Fine-tune FLAN-T5 XL/XXL using DeepSpeed & Hugging Face Transformers

February 16, 202311 minute readView Code

FLAN-T5, released with the Scaling Instruction-Finetuned Language Models paper, is an enhanced version of T5 that has been fine-tuned in a mixture of tasks, or simple words, a better T5 model in any aspect. FLAN-T5 outperforms T5 by double-digit improvements for the same number of parameters. Google has open sourced 5 checkpoints available on Hugging Face ranging from 80M parameter up to 11B parameter.
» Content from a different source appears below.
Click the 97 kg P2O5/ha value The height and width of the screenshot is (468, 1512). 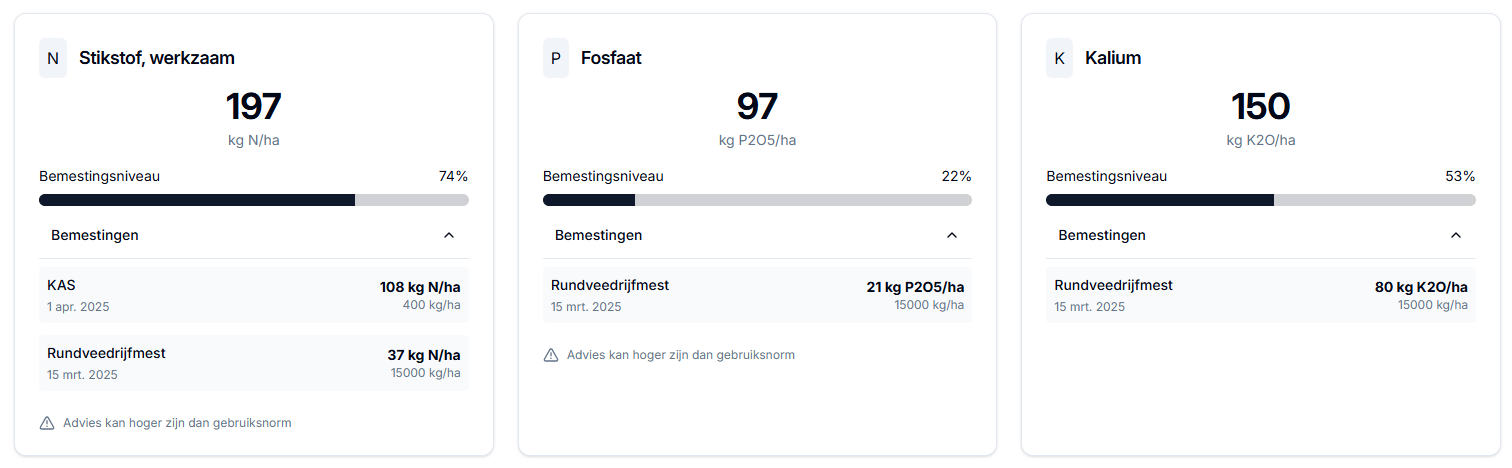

In a previous blog post, we already learned how to “Fine-tune FLAN-T5 for chat & dialogue summarization” using the base version (250M parameter) of the model. In this blog post, we look into how we can scale the training from the Base version to the XL (3B) or XXL (11B).

This means we will learn how to fine-tune FLAN-T5 XL & XXL using model parallelism, multiple GPUs, and DeepSpeed ZeRO.

You will learn about the following:

  1. What is DeepSpeed ZeRO?
  2. Fine-tune FLAN-T5-XXL using Deepspeed
  3. Results & Experiments

in addition to the tutorial, we have run a series of experiments to help you choose the right hardware setup. You can find the details in the Results & Experiments section.

Let's get started! 🚀

1. What is DeepSpeed ZeRO?

DeepSpeed ZeRO is part of the DeepSpeed Training Pillar, which focus on efficient large-scale Training of Transformer models. DeepSpeed ZeRO or Zero Redundancy Optimizer is a method to reduce the memory footprint. Compared to basic data parallelism, ZeRO partitions optimizer states, gradients, and model parameters to save significant memory across multiple devices.

deepspeed zero

If you want to learn more about DeepSpeed ZeRO, checkout: ZeRO & DeepSpeed: New system optimizations enable training models with over 100 billion parameters

DeepSpeed ZeRO is natively integrated into the Hugging Face Transformers Trainer. The integration enables leveraging ZeRO by simply providing a DeepSpeed config file, and the Trainer takes care of the rest.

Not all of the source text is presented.